The computing device 300 also includes configurable and/or programmable processor 302 (e.g., central processing unit, graphical processing unit, etc.) and associated core 304, and optionally, one or more additional configurable and/or programmable processor(s) 302′ and associated core(s) 304′ (for example, in the case of computer systems having multiple processors/cores), for executing computer-readable and computer-executable instructions, code, or software stored in the memory 306 and other programs for controlling system hardware. Processor 302 and processor(s) 302′ may each be a single core processor or multiple core (304 and 304′) processor.
Virtualization may be employed in the computing device 300 so that infrastructure and resources in the computing device may be shared dynamically. A virtual machine 314 may be provided to handle a process running on multiple processors so that the process appears to be using only one computing resource rather than multiple computing resources.
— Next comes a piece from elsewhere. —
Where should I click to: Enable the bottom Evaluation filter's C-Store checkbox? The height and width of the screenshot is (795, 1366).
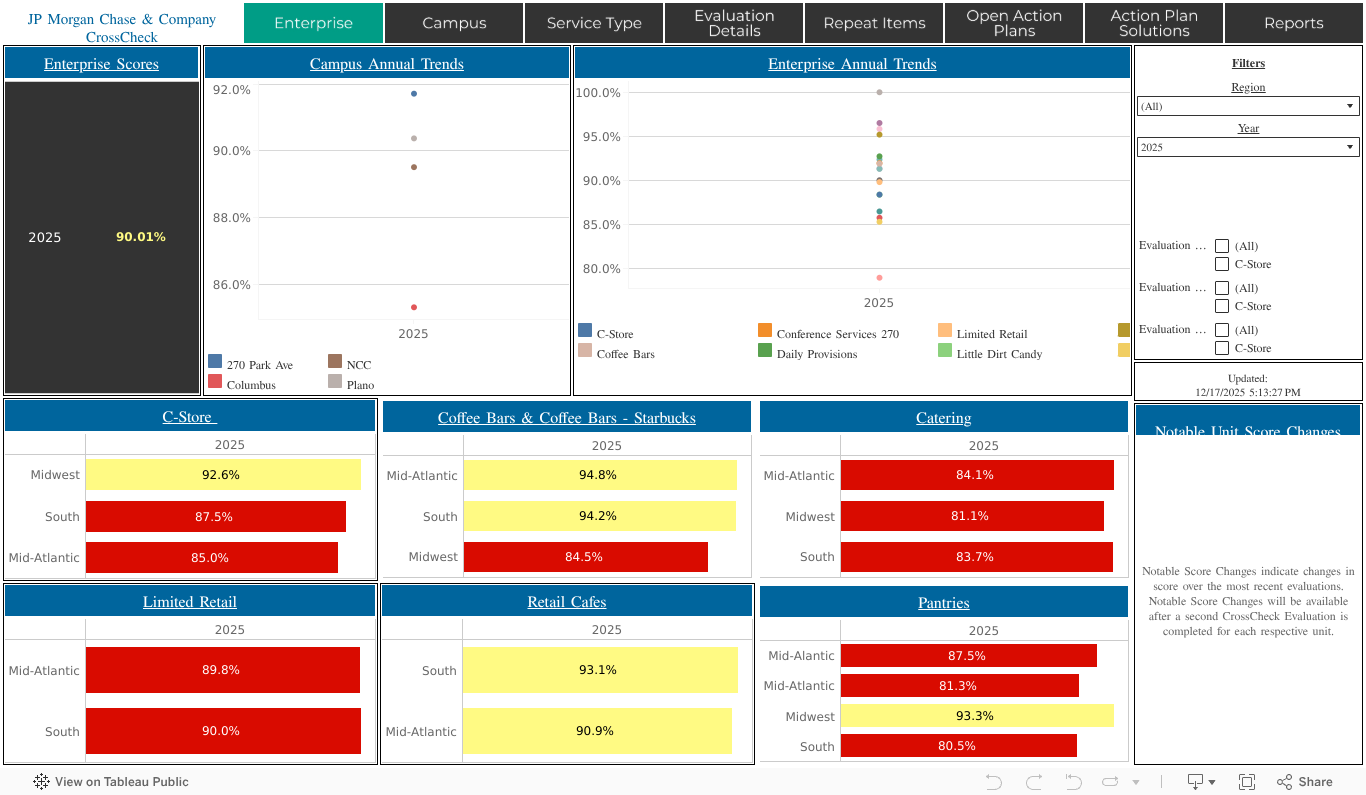coord(1222,348)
Multiple virtual machines may also be used with one processor.
Memory 306 may include a computer system memory or random access memory, such as DRAM, SRAM, MRAM, EDO RAM, and the like. Memory 306 may include other types of memory as well, or combinations thereof.
A user may interact with the computing device 300 through a visual display device 318, such as a computer monitor, which may be operatively coupled, indirectly or directly, to the computing device 300 to display one or more of graphical user interfaces of the system 120 that can be provided by or accessed through the client-side applications 152 in accordance with exemplary embodiments. The computing device 300 may include other I/O devices for receiving input from a user, for example, a keyboard or any suitable multi-point touch interface 308, and a pointing device 310 (e.g., a mouse). The keyboard 308 and the pointing device 310 may be coupled to the visual display device 318. The computing device 300 may include other suitable I/O peripherals. As an example, the computing device 300 can include one or more microphones 330 to capture audio, one or more speakers 332 to output audio, and/or one or more cameras 334 to capture video.
The computing device 300 may also include or be operatively coupled to one or more storage devices 324, such as a hard-drive, CD-ROM, or other computer readable media, for storing data and computer-readable instructions, executable code and/or software that implement exemplary embodiments of the client-side applications 152 and/or the system 120 or portions thereof as well as associated processes described herein.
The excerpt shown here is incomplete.